Dit schreef ik vorig jaar, tussen weer gaan werken na de operatie en de nieuwe diagnose in.
Toen:
Ik vroeg aan haar ‘Waarom?’
Zij antwoordde: ‘Het moest.’
Ik vroeg weer: ‘Waarom moest het?’
Zij antwoordde: ‘Het monster was sterker’.
Ik vroeg toen: ‘Waarom zei je niets eerder?’
Zij antwoordde: ‘Heb je me dan niet gehoord?’
Ik zei: ‘Je sprak te stil’
Zij zei: ‘Je luisterde niet’.
‘Je hebt mij verraden’.
(of had ik niet op tijd geluisterd?)
Ze zei: ‘Niets heeft je verraden’.
Ik weer: ‘Ik voelde het monster niet’.
(conflict)
…
Tussen toen en nu
Ik zocht een zondebok, maar vond er geen.
Zelfs zij was er geen.
Ik zocht vergetelheid, helaas
Zij herinnerde mij
– foutloos of genadeloos? –
aan dat was al was.
Daar vroeg ik weer: ‘Waarom?’
Zij antwoordde: ‘Omdat het moet’.
Ik: ‘Waarom moet het?’
Zij weer: ‘Je grenzen zijn je grenzen.’
Vandaag:
Ik zeg haar: ‘Het is zo.

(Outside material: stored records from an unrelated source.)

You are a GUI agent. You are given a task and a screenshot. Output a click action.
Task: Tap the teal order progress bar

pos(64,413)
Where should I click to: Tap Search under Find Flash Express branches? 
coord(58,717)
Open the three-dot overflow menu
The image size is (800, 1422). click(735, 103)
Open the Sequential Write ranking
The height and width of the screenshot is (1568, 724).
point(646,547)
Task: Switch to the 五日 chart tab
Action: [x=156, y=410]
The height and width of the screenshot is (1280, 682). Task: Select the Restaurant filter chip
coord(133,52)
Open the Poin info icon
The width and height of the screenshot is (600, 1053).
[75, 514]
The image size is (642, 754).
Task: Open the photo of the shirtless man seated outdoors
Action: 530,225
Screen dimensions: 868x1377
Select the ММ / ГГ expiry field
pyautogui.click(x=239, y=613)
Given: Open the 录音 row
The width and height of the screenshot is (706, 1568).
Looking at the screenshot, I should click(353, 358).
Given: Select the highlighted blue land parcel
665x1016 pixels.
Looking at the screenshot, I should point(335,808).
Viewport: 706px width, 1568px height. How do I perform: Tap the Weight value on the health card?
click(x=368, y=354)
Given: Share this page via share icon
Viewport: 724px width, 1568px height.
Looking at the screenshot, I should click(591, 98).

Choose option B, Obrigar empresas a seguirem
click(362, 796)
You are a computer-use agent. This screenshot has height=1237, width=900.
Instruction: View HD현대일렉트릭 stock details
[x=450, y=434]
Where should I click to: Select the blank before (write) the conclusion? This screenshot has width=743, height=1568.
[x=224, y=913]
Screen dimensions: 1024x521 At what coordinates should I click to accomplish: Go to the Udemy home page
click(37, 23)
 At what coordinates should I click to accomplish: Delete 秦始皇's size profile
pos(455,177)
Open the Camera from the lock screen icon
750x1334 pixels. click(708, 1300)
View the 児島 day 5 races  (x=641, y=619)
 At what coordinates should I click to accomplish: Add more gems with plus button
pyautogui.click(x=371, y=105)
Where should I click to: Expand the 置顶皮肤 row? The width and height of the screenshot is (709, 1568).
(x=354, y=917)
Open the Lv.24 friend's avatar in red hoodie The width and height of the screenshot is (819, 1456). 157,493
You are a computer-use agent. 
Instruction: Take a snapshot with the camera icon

Dat van die grenzen’.
Zij zucht … ‘Oef’.
Ik vraag: ‘Hoe lang deze grenzen?’
Zij antwoordt: ‘Tot ik ze weer zelf kan verleggen … ‘
Nieuwsgierig, gretige ik: ‘Kan ik helpen?’
Zij, gelaten en toch niet zeker van haar ‘overwinning’: ‘Neen, blijf gewoon luisteren.’
‘Wanneer is dat?’ (ongeduldige) ik
‘Wanneer jij kalm wordt’ …..
Grens na grens,
‘Het’ zegt niets meer, het monster. Wordt wenselijk niet vervolgd.